**SELECTED EXCERPT**.
···

This opinion will be unpublished and
may not be cited except as provided by
Minn. Stat. § 480A.08, subd. 3 (2002).
STATE OF MINNESOTA
IN COURT OF APPEALS
Mark II of Fosston, Inc.,
Polk County District Court
File No. C7021651
Patrick R. Morley, Morley Law Firm, Ltd., Box 14519, Grand Forks, ND 58208-4519 (for appellant)
Holly J. Newman, Mackall, Crounse & Moore, PLC, 1400 AT&T Tower, 901 Marquette Avenue, Minneapolis, MN 55402 (for respondent Widseth.Smith.Nolting)
Kyle E. Hart, Scott A. Johnson, Fabyanske, Westra & Hart, P.A., 800 LaSalle Avenue, Suite 1900, Minneapolis, MN 55402 (for respondent Mark II of Fosston, Inc.)
Considered and decided by Kalitowski, Presiding Judge; Wright, Judge; and Forsberg, Judge.*
U N P U B L I S H E D O P I N I O N
Appellant Polk County challenges the district court’s grant of summary judgment in favor of respondent Mark II of Fosston, Inc. arguing that the district court erred in finding (1) appellant failed to give timely and proper notice of its claim to respondent; and (2) appellant waived its claim for liquidated damages by making final payment. We affirm.

···

**INFORMATION SUPPLIED**.
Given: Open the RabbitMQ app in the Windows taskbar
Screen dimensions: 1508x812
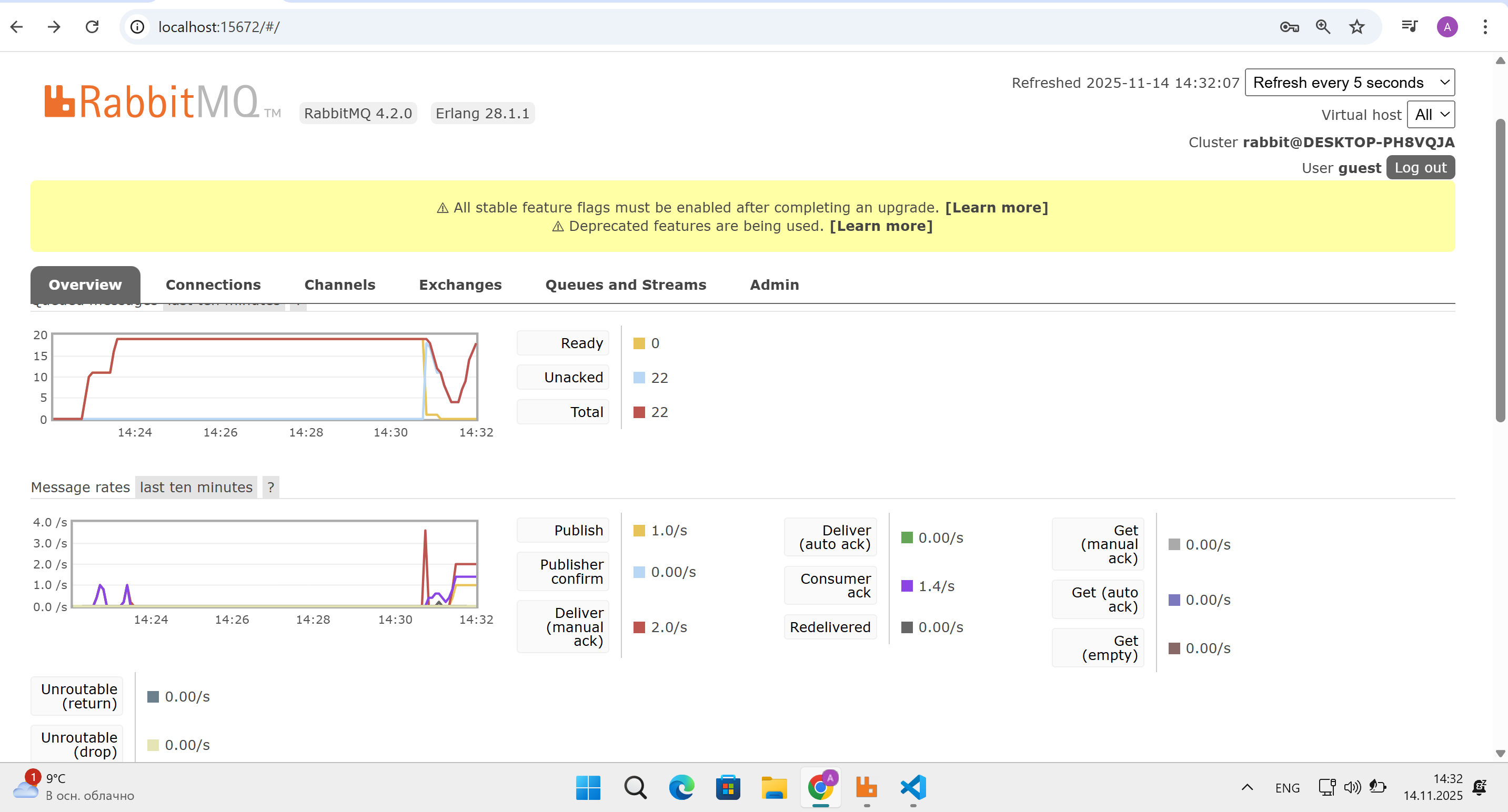Looking at the screenshot, I should coord(866,787).
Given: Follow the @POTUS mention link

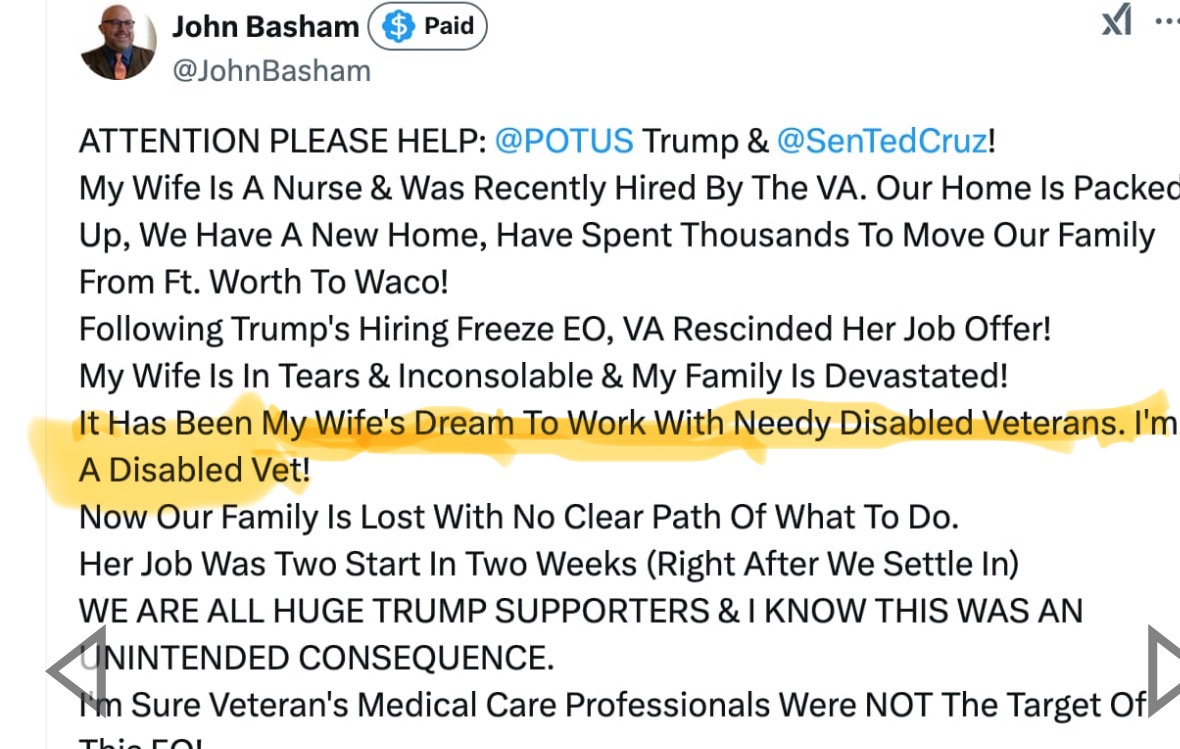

···

**REQUIREMENT**. In the court opinion, who served as presiding judge?

**WRITTEN SOLUTION**. Kalitowski